Gimmicky? Sure. But the event was also fascinating in showing off the stage smarts of the stars involved. And where else could you see the brothers Schreiber sharing the stage with hunky Michael Ealy in McNally's pithy slice-of-life playlet The Sunday Times, with Pablo and Ealy as a gay couple and Amy Ryan as Liev's ranting wife, Nia Vardalos playing Kieran Culkin's adoptive mother in Julia Cho's The First Tree in Antarctica and Wallace Shawn as a world-renowned organist with a lisp in Tina Howe's nutty Toccata and Fugue? David Ives contributed a surprisingly creepy mystery playlet called The Blizzard, starring Anna Paquin, Fisher Stevens, Aasif Mandvi and Gaby Hoffman. The acting "find" of the night was Sam Rockwell, who commanded the stage as a scriptwriter with a menacing grin in Adam Rapp's Jack on Film about the making of what might turn out to be a snuff film.

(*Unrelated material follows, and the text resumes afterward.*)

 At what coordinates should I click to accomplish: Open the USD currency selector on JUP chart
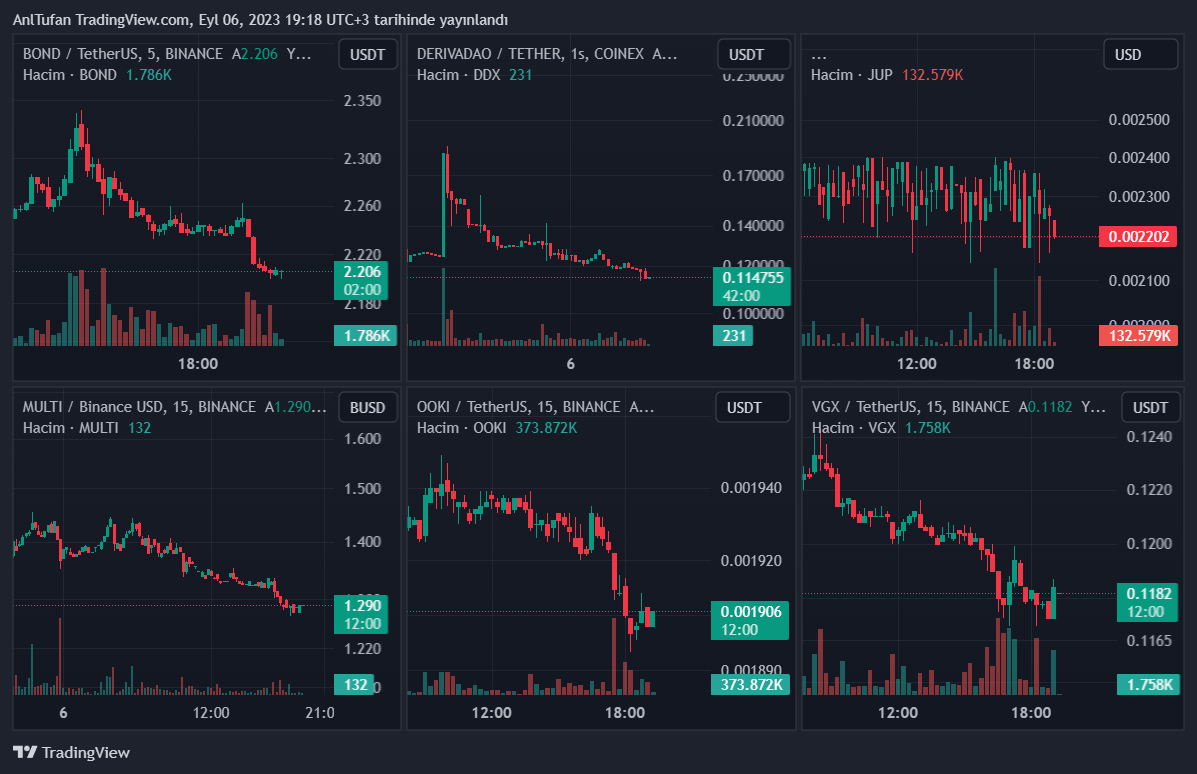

But what about Jen? The stage novice was well matched with her playwright the New York Times invoked Friends in its review of Bock's 2005 comedy Swimming in the Shallows and castmates Rosie Perez, Lynn Whitfield and comedian David Cross. Aniston drew the evening's only entrance applause when she, Perez and Whitfield sat down to bitch about a seminar they'd just attended on women and intimacy. Enter Cross as Bob, a balding everyman that all three women inexplicably decide to hit on. Perez was given most of the zingers in this extended sketch, but Aniston, cast as "the smart one," landed all her laugh lines and looked perfectly comfortable onstage—even if she couldn't stop herself from playing with that amazing mane of honey-highlighted hair.
Ten successful minutes onstage don't necessarily mean that Jen and Vince should tool up for a revival of The Heidi Chronicles ka-ching! or yet another go-round of Cat on a Hot Tin Roof too soon; darn that Ashley Judd. But Aniston's happiness during the curtain call was palpable, so don't be surprised if Broadway is indeed in her future.